Top-level politicians and businessmen call Barvikha home. A group of six anti-corruption campaigners are running in the local elections this April.

A few miles west of Moscow, the road begins to be lined with walls. There are brick walls, stone walls, concrete walls, tall walls, and some very tall walls. Here and there, a gothic tower or a pillared facade peeks over the top.

These are the walls of Barvikha — the Russian Beverly Hills.

Even in Soviet times, this stretch of the Rublyovskoye Shosse was dotted with dachas for top officials and intellectuals. And since the 1990s, the Russian elite have crowded here. A few miles further along the road is President Vladimir Putin's Novo-Ogaryovo estate. Proximity to power has attracted oligarchs and top officials.

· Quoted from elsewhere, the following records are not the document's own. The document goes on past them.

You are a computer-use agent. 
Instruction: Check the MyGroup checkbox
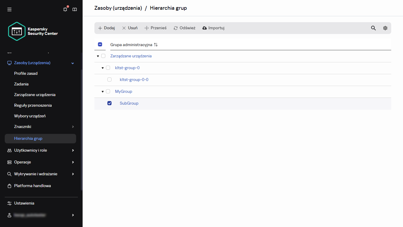point(108,91)
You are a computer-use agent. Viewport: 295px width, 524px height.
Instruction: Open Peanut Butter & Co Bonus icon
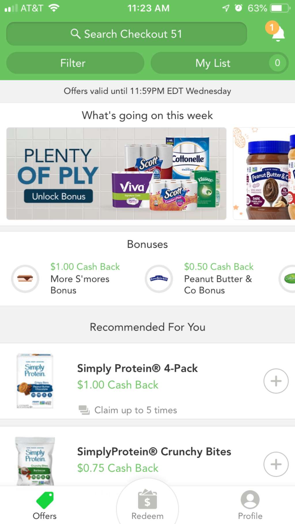pyautogui.click(x=159, y=279)
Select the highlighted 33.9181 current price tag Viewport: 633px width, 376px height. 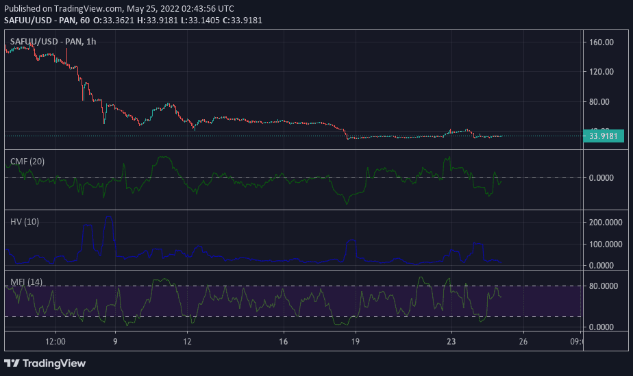point(604,136)
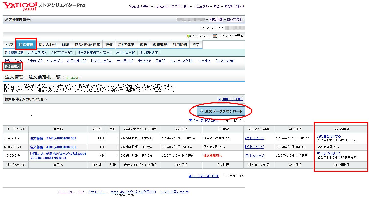This screenshot has width=369, height=200.
Task: Open the 注文検索 link
Action: coord(204,61)
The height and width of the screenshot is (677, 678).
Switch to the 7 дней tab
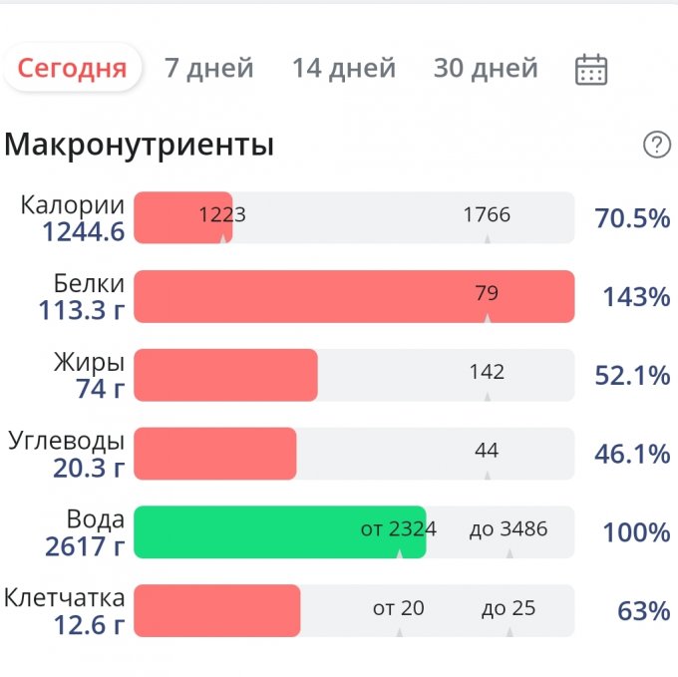point(209,69)
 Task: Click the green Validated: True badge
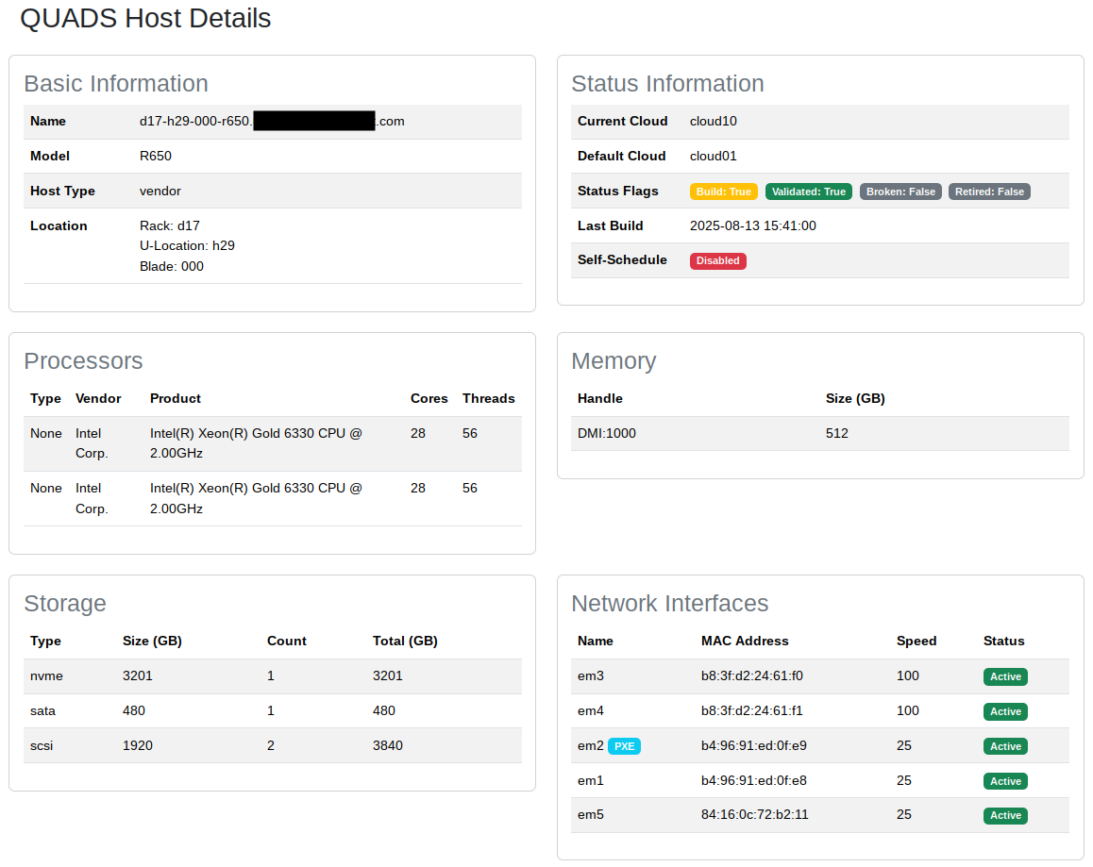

"Deputy Prime Minister Igor Shuvalov, Kremlin Spokesman Dmitry Peskov, Aeroflot chief Vitaly Savelyev, Senator Dmitry Sablin — It's the same people that we're always investigating," says Ivan Zhdanov, a lawyer at the anti-corruption fund led by opposition politician Alexei Navalny.

Zhdanov and his colleagues are on the attack. They have come to Barvikha to launch an audacious election campaign, right in the beating heart of the Russian establishment.

The anti-corruption fund wants  to field a team of six in local elections set for April. If any of them are elected to the 10-seat municipal government, they will gain influence over the regional budget and land decisions.

"It would increase our ability to directly fight corruption," says Roman Rubanov, the director of the fund. Dodgy land deals and avoidance of property taxes are rife in these parts, he says: "We'll force them to pay."

The campaign will provide the first real test of the Kremlin's new election strategy. Earlier this month, ahead of nationwide elections later this year, authorities removed top election officials accused of overseeing fraud during previous votes, signaling that this year's elections should be perceived as more honest.

With the campaign in Barvikha, Navalny is testing the authorities' nerve. They face a choice, Navalny wrote on his website: "Either allow honest elections and risk getting some investigative deputies in their backyard, or use traditional means of dealing with undesirable deputies, and end hopes of fairer elections."

Traditionally, "undesirable deputies" are removed from elections before a ballot is cast. Rubanov himself submitted his papers to take part in the Barvikha vote with election officials on March 15. They were legally immaculate, he says, "but as always, it's a political decision whether they register us or not." He has no idea which way it will go.

Regional politics in Barvikha are oiled with money. Threats, bribes and physical violence are commonplace, says Konstantin Gavrikov, an activist local politician. In 2007, Valery Yakovlev, a former local government official overseeing property sales, was blown up in his Lexus on the main road.

But alongside the money — Barvikha is the richest rural region in Russia — lives an impoverished class. Very little money filters down to locals who aren't part of the elite.

When Rubanov and Zhdanov, dressed in shirts and ties, went knocking on doors, they found plenty of resentment to tap into: "It's out of control — we live our lives along walls," says Elena, 49, standing in her immaculate pink hallway beneath a small icon of an orthodox saint. "This place is full of palaces," says Maria, 39, at the doorway of another apartment. "But they won't pay for insulin for my diabetic baby."

Even if they are barred from running, Rubanov said their appearance had energized the election and local politics. There has been a rush of candidates registering to run, he said. "We have decreased the chances that pro-government or mafia candidates will get elected."